**About this exercise**
Every line of the entries below that includes "options" belongs in the answer, copied as written.

**Stored data**
------------------------------------------------

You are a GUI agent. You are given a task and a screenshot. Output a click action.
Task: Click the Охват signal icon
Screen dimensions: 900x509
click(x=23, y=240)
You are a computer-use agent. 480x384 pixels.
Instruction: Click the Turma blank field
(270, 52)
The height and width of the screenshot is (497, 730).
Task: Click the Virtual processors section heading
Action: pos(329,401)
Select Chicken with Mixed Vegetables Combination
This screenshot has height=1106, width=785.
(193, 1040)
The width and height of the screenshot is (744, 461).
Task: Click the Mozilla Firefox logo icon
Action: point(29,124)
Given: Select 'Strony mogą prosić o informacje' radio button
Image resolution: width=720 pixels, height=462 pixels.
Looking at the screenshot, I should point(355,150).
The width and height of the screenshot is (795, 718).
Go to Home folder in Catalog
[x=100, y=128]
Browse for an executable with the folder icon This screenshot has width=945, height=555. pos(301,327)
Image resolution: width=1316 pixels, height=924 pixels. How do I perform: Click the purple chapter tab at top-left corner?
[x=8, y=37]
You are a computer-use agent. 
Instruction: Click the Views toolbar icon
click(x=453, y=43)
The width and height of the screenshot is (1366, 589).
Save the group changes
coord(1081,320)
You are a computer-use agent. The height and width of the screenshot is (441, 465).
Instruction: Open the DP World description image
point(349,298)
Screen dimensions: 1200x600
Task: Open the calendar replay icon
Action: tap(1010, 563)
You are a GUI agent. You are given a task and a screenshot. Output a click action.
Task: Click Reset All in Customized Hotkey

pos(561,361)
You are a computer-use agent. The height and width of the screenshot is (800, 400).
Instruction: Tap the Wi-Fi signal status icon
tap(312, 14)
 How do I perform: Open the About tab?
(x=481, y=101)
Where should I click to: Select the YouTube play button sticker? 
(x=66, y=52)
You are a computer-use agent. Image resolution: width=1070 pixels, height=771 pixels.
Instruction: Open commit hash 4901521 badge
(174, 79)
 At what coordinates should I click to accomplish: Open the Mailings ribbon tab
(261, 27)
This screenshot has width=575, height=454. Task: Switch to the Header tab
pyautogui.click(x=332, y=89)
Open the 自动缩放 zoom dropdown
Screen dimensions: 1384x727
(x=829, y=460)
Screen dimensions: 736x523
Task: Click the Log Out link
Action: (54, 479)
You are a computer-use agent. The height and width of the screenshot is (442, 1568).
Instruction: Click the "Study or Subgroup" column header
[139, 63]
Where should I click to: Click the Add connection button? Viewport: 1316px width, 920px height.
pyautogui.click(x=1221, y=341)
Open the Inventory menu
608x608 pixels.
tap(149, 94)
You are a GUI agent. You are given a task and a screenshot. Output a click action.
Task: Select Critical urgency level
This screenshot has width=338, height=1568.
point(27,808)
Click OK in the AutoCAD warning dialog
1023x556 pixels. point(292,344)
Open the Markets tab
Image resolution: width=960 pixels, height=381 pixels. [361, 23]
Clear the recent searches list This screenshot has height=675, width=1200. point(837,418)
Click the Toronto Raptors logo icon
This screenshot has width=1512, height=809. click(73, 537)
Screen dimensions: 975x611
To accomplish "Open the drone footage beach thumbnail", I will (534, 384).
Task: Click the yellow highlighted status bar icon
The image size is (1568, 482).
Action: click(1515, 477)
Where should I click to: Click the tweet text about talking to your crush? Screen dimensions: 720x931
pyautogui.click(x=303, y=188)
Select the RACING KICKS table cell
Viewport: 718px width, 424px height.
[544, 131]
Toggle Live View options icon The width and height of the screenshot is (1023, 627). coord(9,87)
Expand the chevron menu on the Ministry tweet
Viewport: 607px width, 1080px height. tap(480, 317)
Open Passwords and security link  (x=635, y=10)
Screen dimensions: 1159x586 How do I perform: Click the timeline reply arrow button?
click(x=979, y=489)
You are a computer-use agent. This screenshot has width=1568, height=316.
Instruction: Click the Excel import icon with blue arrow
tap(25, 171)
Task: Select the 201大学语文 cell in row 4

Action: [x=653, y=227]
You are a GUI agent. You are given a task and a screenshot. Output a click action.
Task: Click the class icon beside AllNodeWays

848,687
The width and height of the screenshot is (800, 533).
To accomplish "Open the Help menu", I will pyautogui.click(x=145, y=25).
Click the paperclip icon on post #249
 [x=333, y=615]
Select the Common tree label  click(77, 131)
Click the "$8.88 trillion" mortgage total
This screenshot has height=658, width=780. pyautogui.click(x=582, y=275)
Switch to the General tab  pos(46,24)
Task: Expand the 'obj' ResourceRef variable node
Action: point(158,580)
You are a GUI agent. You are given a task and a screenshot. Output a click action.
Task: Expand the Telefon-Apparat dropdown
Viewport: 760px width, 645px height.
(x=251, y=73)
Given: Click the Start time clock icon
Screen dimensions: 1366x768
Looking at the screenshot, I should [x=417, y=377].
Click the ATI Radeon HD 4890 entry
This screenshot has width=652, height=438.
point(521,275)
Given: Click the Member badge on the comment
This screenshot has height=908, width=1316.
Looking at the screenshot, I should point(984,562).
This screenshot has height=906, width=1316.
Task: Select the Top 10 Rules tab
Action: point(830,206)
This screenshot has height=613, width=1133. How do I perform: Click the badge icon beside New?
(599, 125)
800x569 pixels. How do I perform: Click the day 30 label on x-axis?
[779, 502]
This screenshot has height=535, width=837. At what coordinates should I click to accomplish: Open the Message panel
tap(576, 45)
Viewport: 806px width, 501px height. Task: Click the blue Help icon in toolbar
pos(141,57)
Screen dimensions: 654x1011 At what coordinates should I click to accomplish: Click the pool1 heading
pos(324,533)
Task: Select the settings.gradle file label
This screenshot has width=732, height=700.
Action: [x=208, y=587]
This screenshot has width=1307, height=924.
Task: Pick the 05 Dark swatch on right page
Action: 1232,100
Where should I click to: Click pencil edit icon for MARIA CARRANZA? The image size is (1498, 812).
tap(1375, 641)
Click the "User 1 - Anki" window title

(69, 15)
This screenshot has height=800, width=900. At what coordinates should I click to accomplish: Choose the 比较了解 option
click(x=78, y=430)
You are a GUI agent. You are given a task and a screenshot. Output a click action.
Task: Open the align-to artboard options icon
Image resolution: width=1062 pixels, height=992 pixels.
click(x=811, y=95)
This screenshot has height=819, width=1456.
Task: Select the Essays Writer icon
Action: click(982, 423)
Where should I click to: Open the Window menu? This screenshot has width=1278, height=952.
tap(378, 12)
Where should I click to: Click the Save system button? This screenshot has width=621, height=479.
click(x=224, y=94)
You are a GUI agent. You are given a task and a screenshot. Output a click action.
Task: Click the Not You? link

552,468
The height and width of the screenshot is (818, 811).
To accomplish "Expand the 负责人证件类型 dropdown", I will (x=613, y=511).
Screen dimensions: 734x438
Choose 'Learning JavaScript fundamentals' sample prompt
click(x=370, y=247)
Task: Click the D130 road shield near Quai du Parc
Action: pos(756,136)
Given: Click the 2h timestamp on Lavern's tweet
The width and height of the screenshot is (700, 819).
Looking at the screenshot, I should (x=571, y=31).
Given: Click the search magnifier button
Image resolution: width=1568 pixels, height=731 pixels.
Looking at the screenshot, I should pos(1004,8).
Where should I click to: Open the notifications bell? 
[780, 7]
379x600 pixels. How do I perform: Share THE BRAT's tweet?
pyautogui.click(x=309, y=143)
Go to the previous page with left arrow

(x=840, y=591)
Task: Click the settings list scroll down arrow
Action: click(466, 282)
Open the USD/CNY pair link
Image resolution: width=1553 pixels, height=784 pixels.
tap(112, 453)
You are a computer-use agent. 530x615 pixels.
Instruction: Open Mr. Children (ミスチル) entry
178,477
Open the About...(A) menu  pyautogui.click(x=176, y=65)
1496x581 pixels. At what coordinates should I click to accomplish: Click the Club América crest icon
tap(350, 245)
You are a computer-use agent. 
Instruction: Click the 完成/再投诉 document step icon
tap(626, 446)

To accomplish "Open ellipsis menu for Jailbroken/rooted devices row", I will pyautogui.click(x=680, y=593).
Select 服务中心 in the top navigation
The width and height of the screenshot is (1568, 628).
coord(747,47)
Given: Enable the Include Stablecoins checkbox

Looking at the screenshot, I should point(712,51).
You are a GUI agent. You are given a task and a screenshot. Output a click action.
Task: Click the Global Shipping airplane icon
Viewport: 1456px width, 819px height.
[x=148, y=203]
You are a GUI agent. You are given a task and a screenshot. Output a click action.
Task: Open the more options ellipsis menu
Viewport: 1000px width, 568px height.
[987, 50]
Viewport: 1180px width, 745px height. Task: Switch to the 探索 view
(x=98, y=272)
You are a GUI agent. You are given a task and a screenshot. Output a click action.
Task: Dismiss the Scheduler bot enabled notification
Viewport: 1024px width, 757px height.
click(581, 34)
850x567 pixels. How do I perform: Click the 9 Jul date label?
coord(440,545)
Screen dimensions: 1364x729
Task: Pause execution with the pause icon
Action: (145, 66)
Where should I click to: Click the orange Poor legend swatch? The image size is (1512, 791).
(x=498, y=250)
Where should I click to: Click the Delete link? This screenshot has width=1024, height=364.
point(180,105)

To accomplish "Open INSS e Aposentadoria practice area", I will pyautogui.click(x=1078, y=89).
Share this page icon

------------------------------------------------

**Answer space**
Toggle Live View options icon The width and height of the screenshot is (1023, 627). coord(9,87)
Task: Open the align-to artboard options icon
Task: Open the more options ellipsis menu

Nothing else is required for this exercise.